Wound Dressing Selection
Several factors influence your choice in selecting the appropriate wound dressing. There are six things to consider. First, what is the condition of the wound? Is it sloughy, dry infected, have an odor, painful or malignant? Second, what is the condition of the surrounding skin? Is the skin either fragile or macerated? Third, what is the focus of the treatment? Will fight infection, relieve pain and odor, promote healing, and absorb exudate? Fourth, what is the cause of the wound? Fifth, where is the anatomical location of the wound? It may make it difficult for the patient to dress. Finally, there is the issue of who will pay for the wound dressings.
- Pressure Ulcers
- Diabetic Foot Ulcers
- Leg Ulers
- Surgical Wounds
Wound Dressing Types
- Foam Dressings are meant to wick fluid from the wound. Wear time of a foam dressing can be from one to seven days depending on the level of exudate. Some foam dressings are impregnated with silver and other antiseptics as well.
- Aliginate Dressings can also handle large amounts of exudate. Unline foams, alginates are bioresorbable and bind fluid to the outside of the fibers. Alginate dressings are made from brown seaweed or kelp and manufactured in sheets or ropes. Calcium in the alginate releases into the wound triggering coagulation for hemostasis. These dressings are often changed daily or a few times per week.

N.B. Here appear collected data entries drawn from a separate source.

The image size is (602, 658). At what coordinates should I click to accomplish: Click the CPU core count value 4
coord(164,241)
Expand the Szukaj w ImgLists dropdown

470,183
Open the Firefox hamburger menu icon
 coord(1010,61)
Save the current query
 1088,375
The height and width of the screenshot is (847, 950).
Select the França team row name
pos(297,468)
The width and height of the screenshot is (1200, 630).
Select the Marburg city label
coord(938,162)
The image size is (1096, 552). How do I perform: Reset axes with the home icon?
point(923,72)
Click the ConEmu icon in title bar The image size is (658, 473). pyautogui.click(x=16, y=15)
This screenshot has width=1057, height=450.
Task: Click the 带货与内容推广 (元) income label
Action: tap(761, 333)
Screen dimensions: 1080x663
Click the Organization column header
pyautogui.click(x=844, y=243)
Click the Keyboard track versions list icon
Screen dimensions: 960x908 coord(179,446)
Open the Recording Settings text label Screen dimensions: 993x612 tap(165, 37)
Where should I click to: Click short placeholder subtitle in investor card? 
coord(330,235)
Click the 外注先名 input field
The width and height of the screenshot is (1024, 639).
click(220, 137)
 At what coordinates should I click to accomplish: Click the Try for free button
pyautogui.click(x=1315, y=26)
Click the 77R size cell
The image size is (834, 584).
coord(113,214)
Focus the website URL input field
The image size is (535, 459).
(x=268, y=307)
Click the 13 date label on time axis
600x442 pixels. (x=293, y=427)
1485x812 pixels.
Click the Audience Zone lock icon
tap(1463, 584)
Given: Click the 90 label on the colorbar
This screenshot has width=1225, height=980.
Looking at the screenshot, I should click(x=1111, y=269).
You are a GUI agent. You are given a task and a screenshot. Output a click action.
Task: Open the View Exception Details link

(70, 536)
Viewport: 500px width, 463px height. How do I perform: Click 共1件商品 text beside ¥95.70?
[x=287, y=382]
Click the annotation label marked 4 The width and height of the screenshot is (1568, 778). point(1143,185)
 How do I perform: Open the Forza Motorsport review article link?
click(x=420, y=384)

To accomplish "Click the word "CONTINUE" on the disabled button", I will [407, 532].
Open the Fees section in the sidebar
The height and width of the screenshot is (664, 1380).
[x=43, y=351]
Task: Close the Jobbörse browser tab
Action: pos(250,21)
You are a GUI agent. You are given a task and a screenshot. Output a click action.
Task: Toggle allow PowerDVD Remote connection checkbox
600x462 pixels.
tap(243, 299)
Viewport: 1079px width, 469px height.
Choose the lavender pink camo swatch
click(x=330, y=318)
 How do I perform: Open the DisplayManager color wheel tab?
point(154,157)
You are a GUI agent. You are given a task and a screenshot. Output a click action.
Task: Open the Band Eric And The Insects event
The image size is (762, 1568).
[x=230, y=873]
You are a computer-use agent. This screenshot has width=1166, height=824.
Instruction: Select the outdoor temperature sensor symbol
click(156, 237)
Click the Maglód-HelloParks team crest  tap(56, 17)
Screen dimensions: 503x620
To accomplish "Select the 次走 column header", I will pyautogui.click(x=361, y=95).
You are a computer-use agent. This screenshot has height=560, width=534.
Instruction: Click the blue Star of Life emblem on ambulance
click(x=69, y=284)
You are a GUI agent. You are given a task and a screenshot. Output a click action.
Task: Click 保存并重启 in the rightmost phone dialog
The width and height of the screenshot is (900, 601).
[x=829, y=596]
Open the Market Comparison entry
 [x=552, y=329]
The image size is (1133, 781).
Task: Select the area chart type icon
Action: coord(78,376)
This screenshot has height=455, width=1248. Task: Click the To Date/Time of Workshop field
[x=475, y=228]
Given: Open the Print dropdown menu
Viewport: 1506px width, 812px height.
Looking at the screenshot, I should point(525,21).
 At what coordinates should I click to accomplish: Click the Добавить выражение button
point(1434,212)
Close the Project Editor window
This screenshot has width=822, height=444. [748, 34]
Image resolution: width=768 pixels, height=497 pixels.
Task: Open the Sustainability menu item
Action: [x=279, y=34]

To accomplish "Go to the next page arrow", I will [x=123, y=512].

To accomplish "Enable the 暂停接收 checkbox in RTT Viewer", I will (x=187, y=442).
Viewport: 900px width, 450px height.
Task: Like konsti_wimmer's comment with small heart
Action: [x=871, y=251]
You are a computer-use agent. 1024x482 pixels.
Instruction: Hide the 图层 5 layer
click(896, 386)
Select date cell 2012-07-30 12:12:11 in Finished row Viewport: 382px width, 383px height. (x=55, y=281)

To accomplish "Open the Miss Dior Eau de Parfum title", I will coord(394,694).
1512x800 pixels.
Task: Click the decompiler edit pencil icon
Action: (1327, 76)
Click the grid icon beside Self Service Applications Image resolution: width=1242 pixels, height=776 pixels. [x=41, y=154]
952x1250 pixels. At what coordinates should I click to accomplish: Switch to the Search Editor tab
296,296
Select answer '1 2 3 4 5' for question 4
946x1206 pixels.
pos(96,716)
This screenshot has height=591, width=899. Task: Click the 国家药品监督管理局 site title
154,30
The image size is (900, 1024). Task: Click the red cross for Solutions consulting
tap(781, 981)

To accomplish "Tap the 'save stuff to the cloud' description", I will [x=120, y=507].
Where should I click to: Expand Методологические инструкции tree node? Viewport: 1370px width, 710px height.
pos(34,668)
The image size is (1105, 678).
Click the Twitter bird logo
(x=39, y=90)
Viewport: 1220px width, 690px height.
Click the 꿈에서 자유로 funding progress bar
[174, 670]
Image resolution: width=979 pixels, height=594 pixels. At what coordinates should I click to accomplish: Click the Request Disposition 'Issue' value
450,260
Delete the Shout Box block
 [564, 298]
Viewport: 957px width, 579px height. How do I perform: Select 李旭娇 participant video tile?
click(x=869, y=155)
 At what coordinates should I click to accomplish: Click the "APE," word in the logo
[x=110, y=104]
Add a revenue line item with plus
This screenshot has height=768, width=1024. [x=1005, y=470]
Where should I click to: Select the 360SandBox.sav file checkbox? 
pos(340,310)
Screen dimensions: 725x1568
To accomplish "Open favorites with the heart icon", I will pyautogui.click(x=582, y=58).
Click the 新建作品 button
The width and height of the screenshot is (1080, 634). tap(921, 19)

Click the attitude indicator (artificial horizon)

- Hydrofiber Dressings contain carboxymethylcellulose with hydrophobic and hydrophyilic components allowing it tensile strength and the ability to lock in fluid. They have moderate absorbency.
- Hydrogel Dressings are usually for dry wounds with the major component being water to keep the wound base moist. They are changed daily or a few times per week.
- Hydrocolloid Dressings are designed to have a wear time of one to seven days with an absorbency similar to hydrogels. They contain a carboxymethylcellulose backing, water absorptive components and an adhesive.
- Film Dressings come with adhesive backing and without adhesive backing. They are not designed for fluid accumulation and are often used for local protection.